Amerique du Nord

JIM - Les hôpitaux américains surchargés par la troisième vague

il y a 3 mois, par Info santé sécu social

Le jeudi 3 décembre 2020

Plus de 93 000 personnes atteintes du Covid-19 sont hospitalisés aux Etats-Unis, mettant les services de réanimation américains à rude épreuve. Les autorités sanitaires craignent un mois de décembre particulièrement meurtrier.

2 833 Américains sont morts de la Covid-19 en 24 heures ce mercredi 2 décembre. Soit la journée la plus meurtrière depuis le début de l’épidémie qui a déjà coûté la vie à près de 280 000 Américains. Après une première vague printanière qui a essentiellement touché le nord-est du pays puis une deuxième vague estivale dans le sud des Etats-Unis, c’est désormais l’ensemble de l’Union qui est touché par cette troisième vague automnale.

Hôpitaux saturés au Texas et dans le Midwest
La situation dans les hôpitaux américains est particulièrement inquiétante. Plus de 93 000 personnes sont hospitalisés à travers le pays. Et la situation ne risque pas de s’arranger, alors que le nombre de nouvelles contaminations s’est stabilisé, entre 180 000 et 200 000 nouveaux cas par jour. Anthony Fauci, responsable national de la lutte contre la Covid-19, craint d’ailleurs une hausse prochaine des cas consécutive à la fête de Thanksgiving, qui s’est tenu la semaine dernière et qui est propice aux réunions familiales.

Si le Texas et les États du Midwest sont les plus touchés par cette hausse des hospitalisations, aucune région des Etats-Unis n’est épargnée cette fois-ci, ce qui rend les transferts de patients particulièrement difficiles. Récemment, le New York Times a ainsi raconté comment un homme souffrant d’un abcès cérébral a dû parcourir 600 kilomètres pour se faire opérer. Les hôpitaux manquent de lits, de matériel, mais surtout de personnel, de plus en plus de médecins et d’infirmiers étant obligés de s’isoler après avoir contracté la Covid-19. Au Wisconsin et au Minnesota, il n’y a désormais plus aucun lit disponible dans les hôpitaux. A El Paso au Texas, la mairie a dû faire appel à l’armée pour gérer ses morgues débordées.
Objectif : vacciner 100 millions d’Américains d’ici février.

Face à cette épidémie de plus en plus meurtrière, les restrictions se multiplient.
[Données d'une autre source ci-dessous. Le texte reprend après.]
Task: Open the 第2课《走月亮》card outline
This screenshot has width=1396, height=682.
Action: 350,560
Ces dernières semaines, Los Angeles et Chicago ont décidé de rétablir un confinement similaire à celui du printemps. De plus en plus d’Etats ont rendu le port du masque obligatoire dans les lieux publics (ils sont 37 au total). Mais d’autres, notamment les États les plus conservateurs, continuent de faire de la résistance. Au Dakota du Sud, l’un des États les plus touchés par la troisième vague (50 morts par jour pour 900 000 habitants), la gouverneur Kristi Noem a annoncé qu’elle s’opposerait à toute obligation fédérale de porter le masque. « Les gens doivent rester libre de ne pas porter un masque » a-t-elle déclaré.
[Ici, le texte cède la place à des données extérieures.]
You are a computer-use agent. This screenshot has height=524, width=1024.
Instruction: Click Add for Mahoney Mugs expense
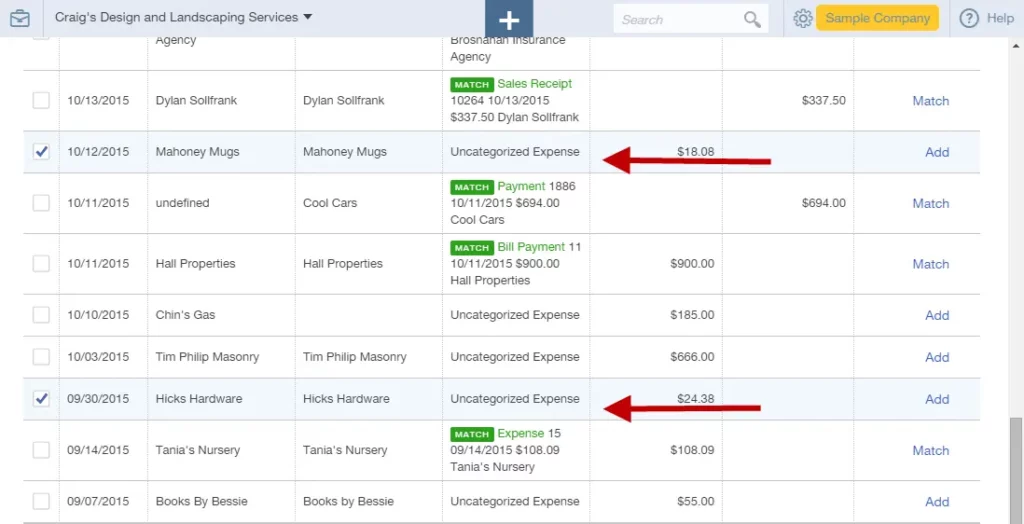pyautogui.click(x=937, y=152)
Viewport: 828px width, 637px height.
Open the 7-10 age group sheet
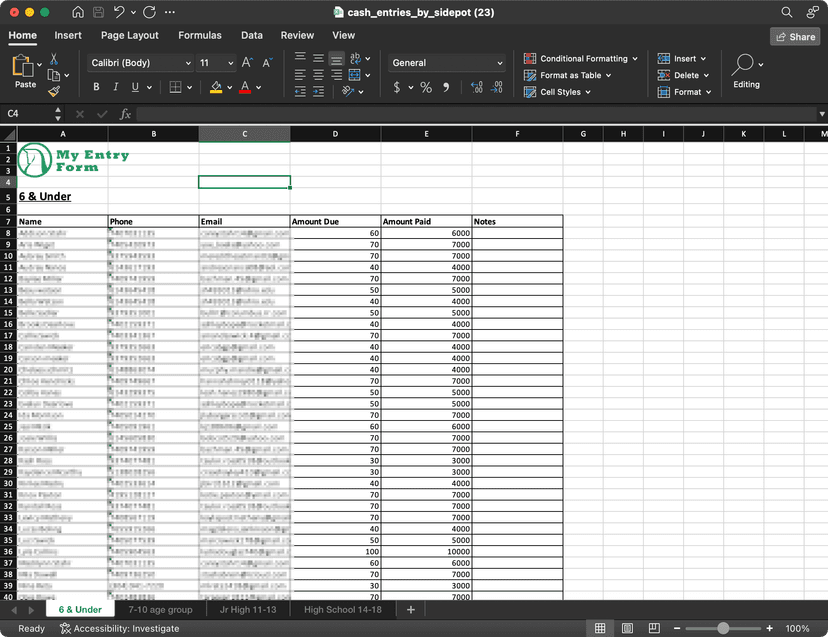tap(160, 609)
Dans ce contexte particulièrement difficile, l’arrivée prochaine d’un vaccin constitue un espoir immense pour les Américains. Les autorités fédérales sanitaires pourraient valider dans les prochaines semaines la mise sur le marché de trois vaccins élaborés par des firmes américaines : les vaccins Pfizer, Moderna et Johnson & Johnson. Le docteur Moncef Slaoui, le monsieur du vaccin du gouvernement Trump, a annoncé ce mercredi que la campagne de vaccination pourrait commencer à la fin du mois de décembre. Il espère que 100 millions d’Américains auront été vaccinés d’ici la fin du mois de février. Pour calmer les craintes du public sur ces vaccins qui utilisent des technologies nouvelles, trois anciens présidents, Bill Clinton, George Bush et Barack Obama, ont annoncé qu’ils se feraient vacciner en direct à la télévision.